Маугли повторил ту же фразу, закончив ее свистом коршуна.

– Теперь Слова змей, – сказала Багира

В ответ послышалось совершенно неописуемое шипение; потом Маугли брыкнул ногами, захлопал в ладоши, все в виде одобрения себе и прыгнул на спину Багиры. Тут он уселся, свесив ноги в одну сторону, барабаня пятками по блестящей шкуре пантеры и строя самые ужасные гримасы бурому медведю:

– Так, так; из-за этого стоило получить несколько синяков, – нежно проговорил медведь. – Когда-нибудь ты вспомнишь меня.

После этого Балу повернулся в сторону и сказал Багире, что он упросил Хати, дикого слона, который знает все подобные вещи, сказать ему Великие Слова; что Хати отвел Маугли к болоту, чтобы услышать Змеиные Слова от водяной змеи, так как Балу не мог их произнести, и прибавил, что теперь человеческий детеныш защищен от всех случайностей в джунглях, потому что ни змея, ни птица или четвероногое животное не посмеют сделать ему вреда.

– Ему некого бояться, – в заключение сказал Балу, с гордостью похлопывая себя по огромному пушистому брюшку.

– Кроме его собственного племени, – сказала про себя Багира, и вслух прибавила, обращаясь к Маугли:

– Пожалей мои ребра, Маленький Брат. Что это за танцы взад и вперед?

Маугли старался обратить на себя внимание Багиры, дергая ее за шерсть на плече и колотя ее ногами. Когда пантера и медведь стали его слушать, он закричал во весь голос:

– Таким образом, у меня будет собственная стая, и я стану весь день водить их между ветвями.

– Это еще что за новое безумие, маленький сновидец? – спросила Багира.

– И я буду бросать ветки и грязь в старого Балу, – продолжал Маугли. – Они обещали мне это. А?

– Буф, – громадная лапа Балу сбросила Маугли со спины Багиры, и мальчик, лежавший теперь между его огромными передними лапами, понял, что медведь сердится.

– Маугли, – сказал Балу, – ты разговаривал с Бандар-логом, с Обезьяньим Народом?

Маугли посмотрел на Багиру, желая видеть, не сердится ли также и пантера: ее глаза были жестки, как яшмовые камни.

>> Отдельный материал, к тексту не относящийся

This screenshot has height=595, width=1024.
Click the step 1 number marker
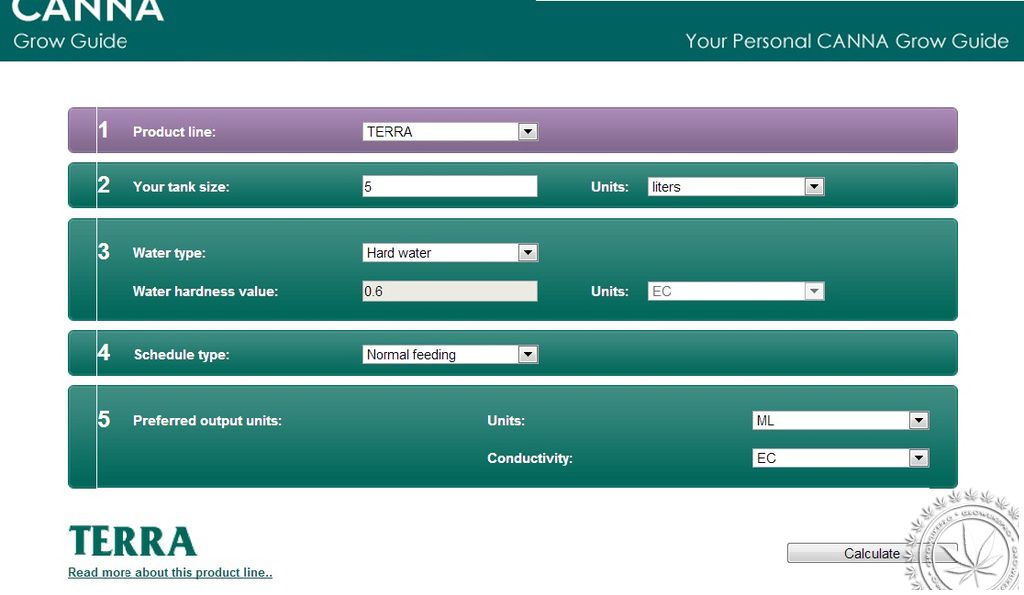[103, 129]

– Ты был с серыми обезьянами, с существами без Закона, с поедателями всякой дряни. Это великий позор.

– Когда Балу ударил меня по голове, – сказал Маугли (он все еще лежал на спине), – я убежал; с деревьев соскочили серые обезьяны и пожалели меня. Никому больше не было до меня дела. – И мальчик слегка втянул ноздрями воздух.

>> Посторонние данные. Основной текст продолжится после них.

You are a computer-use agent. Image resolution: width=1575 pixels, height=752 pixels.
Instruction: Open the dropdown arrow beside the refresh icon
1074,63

– Жалость Обезьяньего Народа! – Балу фыркнул. – Молчание горного потока! Прохлада летнего солнца! А что дальше, человеческий детеныш?

– Потом… Потом обезьяны дали мне орехов и разных вкусных вещей и… и… отнесли меня на вершины деревьев, а там сказали, что по крови я их брат, что я отличаюсь от обезьян только отсутствием хвоста и что со временем я сделаюсь их вожаком.

– У них не бывает вожаков, – сказала Багира. – Они лгут и всегда лгали.

– Они обходились со мной очень ласково и звали меня опять к ним. Почему меня никогда не водили к Обезьяньему Народу? Серые обезьяны стоят, как я, на задних лапах, не дерутся жесткими лапами, а играют целый день. Пустите меня на деревья. Злой Балу, пусти меня наверх. Я опять поиграю с ними.

– Послушай, детеныш человека, – сказал медведь, и его голос прогремел, точно раскат грома в знойную ночь. – Я учил тебя Закону Джунглей, касающемуся всего нашего населения, за исключением Обезьяньего Народа, живущего среди ветвей. У них нет закона. Обезьяны – отверженные. У них нет собственного наречия; они пользуются украденными словами, которые подслушивают, когда подглядывают за нами, прячась в ветвях. У них не наши обычаи. Они живут без вожаков. У них нет памяти. Они хвастаются, болтают, уверяют, будто они великий народ, готовый совершать великие дела в джунглях, но падает орех, им делается смешно, и они все забывают. Мы, жители джунглей, не имеем с ними дела; не пьем там, где пьют обезьяны; не двигаемся по их дорогам; не охотимся там, где они охотятся; не умираем, где умирают они. Слыхал ли ты, чтобы я когда-нибудь до сегодняшнего дня говорил о Бандарлоге?

– Нет, – шепотом произнес Маугли, потому что теперь, когда Балу перестал говорить, в лесу стало тихо.

– Народ джунглей изгнал их из своей памяти и не берет в рот их мяса. Обезьян очень много; они злы, грязны, не имеют стыда, и если у них есть какое-нибудь определенное желание, то именно стремление, чтобы в джунглях заметили их. Но мы не обращаем на них внимания, даже когда они бросают нам на голову грязь и орехи.

Едва медведь договорил, как с деревьев посыпался град орехов и обломков веток; послышался кашель, вой; и там, наверху, между тонкими ветвями, почувствовались гневные прыжки.

– Для населения джунглей обезьяны – народ отверженный. Помни это.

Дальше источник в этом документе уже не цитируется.